Well i did some work on my layout try new stuff looks ok i think.lol
Oh yep the contrator are hard at work to haha


----------



## Big Ed (Jun 16, 2009)

Looking good, I like the cobblestone? By the engine house. :thumbsup:


----------



## coupman35 (Dec 9, 2012)

Thanks Big Ed il be adding more pic soon i got lot more done .


----------



## Big Ed (Jun 16, 2009)

I like all the machines working too.

Though the grader on that trailer doesn't look right.
You need a drop deck or a lowboy for that. It would be kind of hard to drive that up on that trailer. 

Is that supposed to be cobble stone around the train shop? 
Did you make it or buy a sheet from somewhere?
Looks good. :thumbsup:


----------



## coupman35 (Dec 9, 2012)

Yep am looking to buy a lowboy am waching a couple on ebay but the shipping killing me 15.00$ to ship to canada humm.The cobble stone is a plastic sheet like rubber my wife pick it up at a dollar store it does look good .
Well here a few more pic that stuff i did this week Man am getting addicted to this LOLL.
Am waitting on a few houses a gas station few more trucks alsh am also looking for a backhoe to add to my constrution company.


----------



## coupman35 (Dec 9, 2012)

more update whit 3 train runing now lolol


----------



## coupman35 (Dec 9, 2012)

Well i got a new building for my contracting company and got a few new tractors to, a small backhoe and a bigger loader for the wood yard.


----------



## joed2323 (Oct 17, 2010)

I have 2 of those volvo loaders for my paper mill wood area.. Pretty sweet stuff.
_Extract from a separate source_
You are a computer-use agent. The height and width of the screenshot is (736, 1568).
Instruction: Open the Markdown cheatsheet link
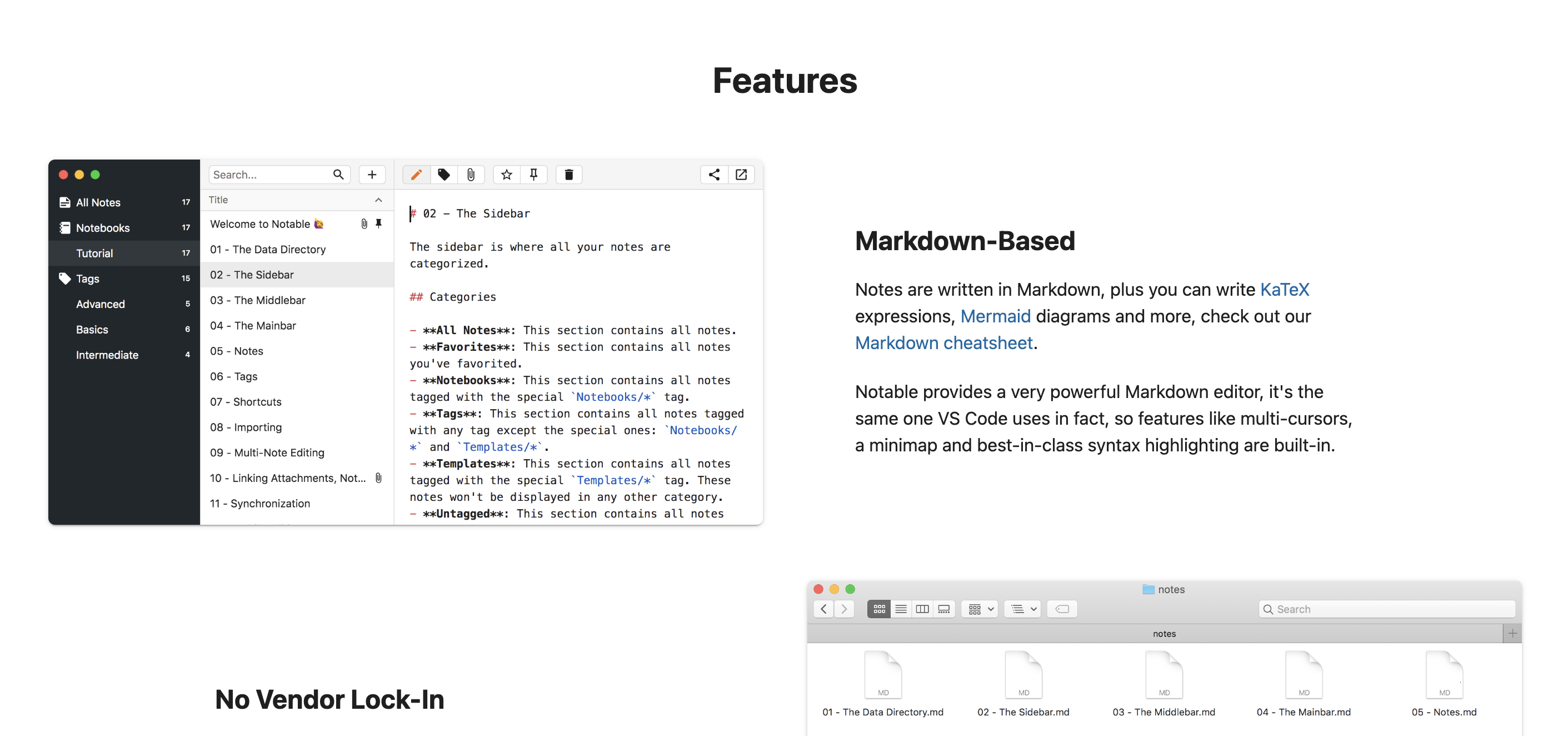tap(943, 343)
Im looking for a excavator type wood loader also, if you find one let me know


----------



## coupman35 (Dec 9, 2012)

Hum havent saw one yet but if i do i will let you no


----------



## coupman35 (Dec 9, 2012)

*trying pic*


----------



## Mr.Buchholz (Dec 30, 2011)

Pretty cool! Just make sure to tell the bulldozer operator go get his machine off the tracks before the train goes through!

-J.


----------



## Hellgate (Nov 9, 2011)

Your grass....... well it looks like grass :smokin:


----------